(Collected data entries)
────────
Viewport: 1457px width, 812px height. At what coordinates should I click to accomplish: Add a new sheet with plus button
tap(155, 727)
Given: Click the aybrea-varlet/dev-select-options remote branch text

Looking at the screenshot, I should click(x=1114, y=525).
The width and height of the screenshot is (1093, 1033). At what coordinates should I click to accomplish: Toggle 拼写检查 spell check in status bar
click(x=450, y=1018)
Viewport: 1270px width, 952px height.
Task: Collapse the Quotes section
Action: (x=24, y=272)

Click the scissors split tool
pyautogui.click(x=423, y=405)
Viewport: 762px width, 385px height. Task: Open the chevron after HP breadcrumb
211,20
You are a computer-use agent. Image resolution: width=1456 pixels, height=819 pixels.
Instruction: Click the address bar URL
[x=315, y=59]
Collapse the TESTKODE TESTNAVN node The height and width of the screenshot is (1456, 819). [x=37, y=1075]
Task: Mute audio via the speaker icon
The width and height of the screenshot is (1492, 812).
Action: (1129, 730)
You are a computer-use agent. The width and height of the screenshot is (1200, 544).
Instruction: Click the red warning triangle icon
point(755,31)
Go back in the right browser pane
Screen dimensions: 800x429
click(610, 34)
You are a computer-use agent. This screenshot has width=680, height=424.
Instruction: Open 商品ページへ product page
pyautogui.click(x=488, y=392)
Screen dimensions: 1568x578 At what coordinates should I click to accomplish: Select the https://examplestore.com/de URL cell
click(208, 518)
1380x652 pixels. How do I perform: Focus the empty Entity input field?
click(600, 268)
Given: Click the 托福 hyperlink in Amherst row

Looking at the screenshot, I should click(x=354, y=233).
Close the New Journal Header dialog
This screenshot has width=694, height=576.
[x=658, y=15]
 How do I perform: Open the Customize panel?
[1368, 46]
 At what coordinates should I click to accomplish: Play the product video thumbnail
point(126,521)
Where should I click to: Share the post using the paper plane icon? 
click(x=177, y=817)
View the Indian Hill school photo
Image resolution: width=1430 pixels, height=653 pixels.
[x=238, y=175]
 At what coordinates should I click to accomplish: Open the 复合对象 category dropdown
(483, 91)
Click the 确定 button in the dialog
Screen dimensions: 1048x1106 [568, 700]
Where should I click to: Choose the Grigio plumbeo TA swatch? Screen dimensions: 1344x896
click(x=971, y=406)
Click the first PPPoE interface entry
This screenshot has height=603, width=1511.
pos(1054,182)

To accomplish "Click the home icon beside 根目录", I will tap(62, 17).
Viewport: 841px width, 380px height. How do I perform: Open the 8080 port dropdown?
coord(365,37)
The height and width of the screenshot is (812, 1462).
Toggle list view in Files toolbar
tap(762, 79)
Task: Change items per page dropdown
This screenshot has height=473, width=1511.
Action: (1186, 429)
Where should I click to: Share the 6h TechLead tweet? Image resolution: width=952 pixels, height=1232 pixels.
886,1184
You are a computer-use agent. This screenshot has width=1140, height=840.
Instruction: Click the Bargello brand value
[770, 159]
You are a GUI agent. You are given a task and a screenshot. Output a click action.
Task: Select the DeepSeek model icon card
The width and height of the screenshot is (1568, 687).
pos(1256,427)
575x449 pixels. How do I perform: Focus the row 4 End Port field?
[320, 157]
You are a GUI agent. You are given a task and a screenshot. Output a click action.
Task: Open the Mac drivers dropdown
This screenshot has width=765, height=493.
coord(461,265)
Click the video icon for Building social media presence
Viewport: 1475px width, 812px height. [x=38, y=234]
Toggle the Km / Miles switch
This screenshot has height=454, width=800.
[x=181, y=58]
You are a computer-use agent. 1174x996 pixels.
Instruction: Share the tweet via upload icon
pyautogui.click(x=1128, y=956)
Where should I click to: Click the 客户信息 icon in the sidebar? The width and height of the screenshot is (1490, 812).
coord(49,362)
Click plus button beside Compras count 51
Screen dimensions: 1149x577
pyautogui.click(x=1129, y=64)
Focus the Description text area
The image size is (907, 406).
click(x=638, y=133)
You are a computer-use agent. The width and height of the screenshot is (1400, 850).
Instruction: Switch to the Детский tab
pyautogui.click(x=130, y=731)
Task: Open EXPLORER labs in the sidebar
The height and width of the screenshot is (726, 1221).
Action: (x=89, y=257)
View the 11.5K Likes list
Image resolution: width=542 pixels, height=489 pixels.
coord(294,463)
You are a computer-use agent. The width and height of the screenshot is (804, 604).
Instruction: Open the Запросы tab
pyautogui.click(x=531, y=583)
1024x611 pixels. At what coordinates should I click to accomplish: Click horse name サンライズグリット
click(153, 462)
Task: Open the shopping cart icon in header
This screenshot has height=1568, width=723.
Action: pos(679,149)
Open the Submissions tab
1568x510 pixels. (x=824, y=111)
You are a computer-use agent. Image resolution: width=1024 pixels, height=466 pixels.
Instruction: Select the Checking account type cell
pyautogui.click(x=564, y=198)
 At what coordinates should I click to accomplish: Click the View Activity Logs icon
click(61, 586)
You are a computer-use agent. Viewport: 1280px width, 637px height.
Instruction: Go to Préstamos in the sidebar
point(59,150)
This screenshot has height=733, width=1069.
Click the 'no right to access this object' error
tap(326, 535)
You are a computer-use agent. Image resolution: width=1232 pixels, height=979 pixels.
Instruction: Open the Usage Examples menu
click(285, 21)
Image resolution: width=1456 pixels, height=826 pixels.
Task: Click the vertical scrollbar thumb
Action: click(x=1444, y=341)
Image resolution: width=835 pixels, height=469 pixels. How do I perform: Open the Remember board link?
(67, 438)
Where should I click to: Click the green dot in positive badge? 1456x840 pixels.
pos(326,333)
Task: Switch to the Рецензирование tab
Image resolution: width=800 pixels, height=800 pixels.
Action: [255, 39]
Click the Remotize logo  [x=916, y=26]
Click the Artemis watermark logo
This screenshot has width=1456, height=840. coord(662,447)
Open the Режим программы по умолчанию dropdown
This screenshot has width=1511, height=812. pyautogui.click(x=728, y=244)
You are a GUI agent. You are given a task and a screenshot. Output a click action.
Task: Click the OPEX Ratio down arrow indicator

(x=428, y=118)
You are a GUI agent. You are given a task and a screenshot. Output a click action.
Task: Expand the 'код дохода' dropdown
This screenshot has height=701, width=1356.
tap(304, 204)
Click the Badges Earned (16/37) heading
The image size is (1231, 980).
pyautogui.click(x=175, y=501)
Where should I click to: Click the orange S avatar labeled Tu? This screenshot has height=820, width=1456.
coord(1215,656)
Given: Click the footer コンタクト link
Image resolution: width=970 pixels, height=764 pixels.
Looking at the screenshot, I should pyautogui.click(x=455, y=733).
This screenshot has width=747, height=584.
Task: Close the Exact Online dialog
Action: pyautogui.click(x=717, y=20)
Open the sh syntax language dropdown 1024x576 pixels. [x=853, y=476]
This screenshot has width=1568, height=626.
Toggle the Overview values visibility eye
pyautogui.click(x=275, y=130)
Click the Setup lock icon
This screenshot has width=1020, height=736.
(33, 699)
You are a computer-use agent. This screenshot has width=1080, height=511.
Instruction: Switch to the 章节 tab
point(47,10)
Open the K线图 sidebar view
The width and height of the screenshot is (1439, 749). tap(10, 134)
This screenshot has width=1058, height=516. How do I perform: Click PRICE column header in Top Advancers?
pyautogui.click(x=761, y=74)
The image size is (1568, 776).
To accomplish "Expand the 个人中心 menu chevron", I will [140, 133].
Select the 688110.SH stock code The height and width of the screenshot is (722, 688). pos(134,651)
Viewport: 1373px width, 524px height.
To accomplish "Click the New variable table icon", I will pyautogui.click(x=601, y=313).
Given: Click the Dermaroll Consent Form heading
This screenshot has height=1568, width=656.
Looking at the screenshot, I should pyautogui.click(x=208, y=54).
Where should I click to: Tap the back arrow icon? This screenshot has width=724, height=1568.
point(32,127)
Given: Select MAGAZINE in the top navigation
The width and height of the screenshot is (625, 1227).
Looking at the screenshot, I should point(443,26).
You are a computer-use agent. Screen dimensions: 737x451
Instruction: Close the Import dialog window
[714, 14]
────────
> Stated problem: Format the material from the line containing "has width=1080, height=511." through the line containing "The width and height of the screenshot is (1439, 749)." as a Markdown table with the columns Row and Line. Number each row, and leave out any blank lines.

> Response for this exercise:
| Row | Line |
|---|---|
| 1 | You are a computer-use agent. This screenshot has width=1080, height=511. |
| 2 | Instruction: Switch to the 章节 tab |
| 3 | point(47,10) |
| 4 | Open the K线图 sidebar view |
| 5 | The width and height of the screenshot is (1439, 749). tap(10, 134) |